- Born: 1967 (age 58–59)
- Occupations: Producer, Entrepreneur
- Years active: 2003–present
- Children: 1
- Website: www.pollyparsons.com

= Polly Parsons (producer) =

American producer and entrepreneur (b. 1967)

Polly Parsons (born 1967) is an American producer and entrepreneur. She is the daughter of singer-songwriter Gram Parsons and Nancy Ross.

==Gram Parsons legacy==
===2003 Americana Music Awards===
Parsons made her first documented appearance in 2003, accepting the President's Award on behalf of the late Gram Parsons at the Americana Music Awards ceremony in Nashville.

===2004: "Return to Sin City: A Tribute to Gram Parsons"===
In 2004, she directed and produced two live tribute concerts titled "Return to Sin City: A Tribute to Gram Parsons". Artists included: Keith Richards, James Burton, Lucinda Williams, Norah Jones, Dwight Yoakam, John Doe, Steve Earle, Jim Lauderdale, Kathleen Edwards, Jay Farrar, Jim James, Raul Malo, Susan Marshall, and the Sin City All Stars. A concert DVD was produced.

===Gram Parsons Foundation===
100% of the proceeds from the tribute concerts were donated through the newly formed Gram Parsons Foundation to the Musicians Assistance Program (now MusiCares Foundation) which aids musicians in crisis.

Parsons would go on to relaunch the Gram Parsons Foundation in 2012 to support musicians and artists worldwide with addiction and recovery services by hosting a launch event at SXSW on March 14, 2012. The event featured performances by Brendan Benson, Eric Burdon, Blitzen Trapper, Alberta Cross, Great Lake Swimmers, Jenny O, and Poor Man (Christian Wargo and Casey Wescott from Fleet Foxes).

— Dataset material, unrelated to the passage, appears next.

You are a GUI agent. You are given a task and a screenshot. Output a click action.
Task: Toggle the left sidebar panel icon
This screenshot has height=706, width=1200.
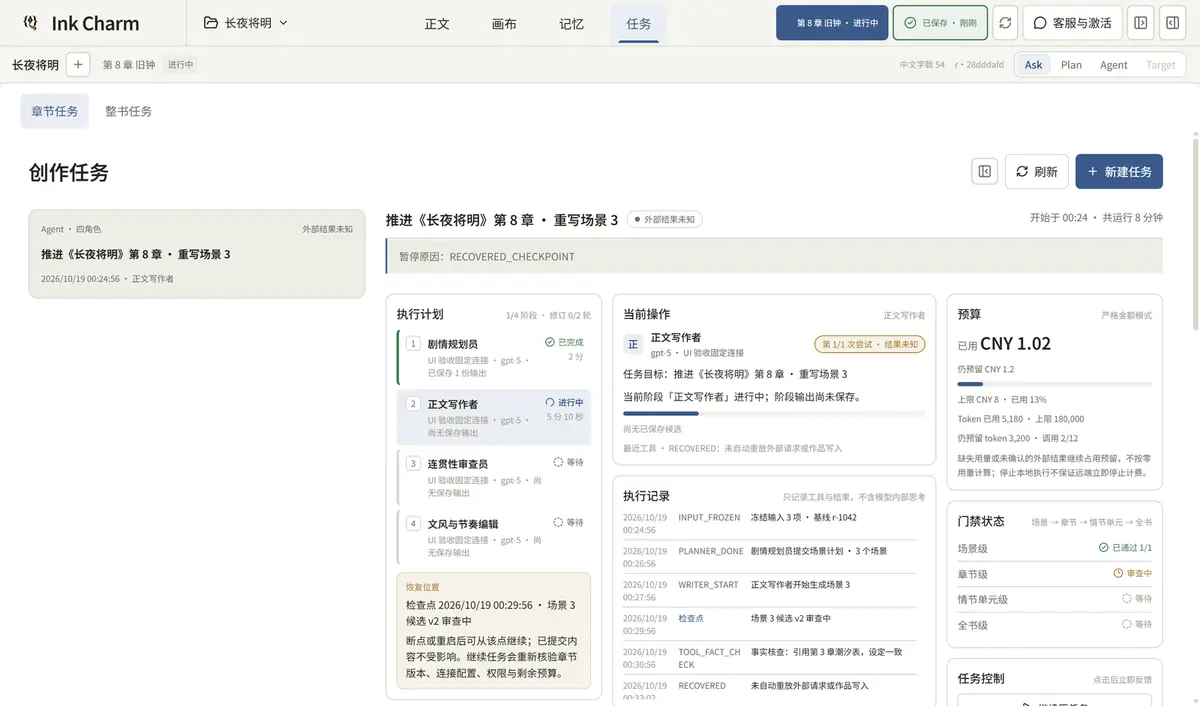pyautogui.click(x=1140, y=23)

===2022-2023: "The Last Roundup: Live from The Bijou Café in Philadelphia"===
Dave Prinz, a co-founder of Amoeba Music, was a collector of Gram Parsons archival material. During a move of the L.A. Amoeba record store, Prinz rediscovered a series of Gram Parsons "Last Roundup" tapes. With no interest in involving a bigger record company, Prinz decided to initiate a Kickstarter campaign to fund the release independently, in partnership with Polly Parsons. The campaign launched on November 17, 2022, and was fully backed.

Gram Parsons & The Fallen Angels' "The Last Roundup: Live from The Bijou Café in Philadelphia 3/16/73" featuring Emmylou Harris was released on Friday, November 24, 2023, and was considered one of the Record Store Day (RSD) hits of 2023.

===2023: Grammy Museum panel: "Celebrating Gram Parsons, Amoeba Music, and RSD Black Friday"===
On November 15, 2023, the Grammy Museum hosted a panel titled "Celebrating Gram Parsons, Amoeba Music, and RSD Black Friday".
The commemorative panel was moderated by Varietys chief music critic Chris Willman, and featured Polly Parsons and Amoeba Music co-founder David Prinz, and detailed the discovery of a never-before-heard 1973 recording.

The panel concluded with a performance from Sierra Ferrell, who paid homage to Parsons with renditions of "She," "Return of the Grievous Angel" and "Streets of Baltimore."

==Entrepreneur==
===Sound As Ever===
In 2021, Polly Parsons launched a desert- and community-inspired goods and Gram Parsons merchandise brand called Sound As Ever with two partners. Self-described as "fine goods for the mindful", the products have a distinctive boho, Joshua Tree aesthetic.

==Producer==
===Daddy Van Productions===
Parsons co-founded and is the former managing partner of Daddy Van Productions, producing video content design for live events and world tours. They produced tours for Bruce Springsteen and Maroon 5 among others as well as producing with major companies like Nike and Warner Brothers.

===Taking the Jesus Pill===
Parsons adapted and then produced the multimedia rock opera Taking the Jesus Pill. The play ran through 2006 and an album of the music was produced.

===Take Another Little Piece of My Heart===
Polly Parsons directed and produced the Pamela Des Barres one-woman show Take Another Little Piece of My Heart. The event took place at Whisky a Go Go on March 17, 2024.

==Advocacy for artist addiction and recovery==
Through Gram Parsons tribute concerts, Parsons raised funds for a series of organizations that support artist and musician addiction and recovery services including Gram Parsons Foundation, Musician's Assistance Program (now MusiCares Foundation), and SIMS Foundation.

===Hickory Wind Ranch sober living facility===
In 2009, Polly Parsons opened Hickory Wind Ranch, a sober-living environment for women in entertainment and the arts who are in recovery from substance abuse. It was the first holistic sober living environment in Austin, Texas, for musicians and artists. The program has expanded to include substance-abuse treatment and programs for men and teens.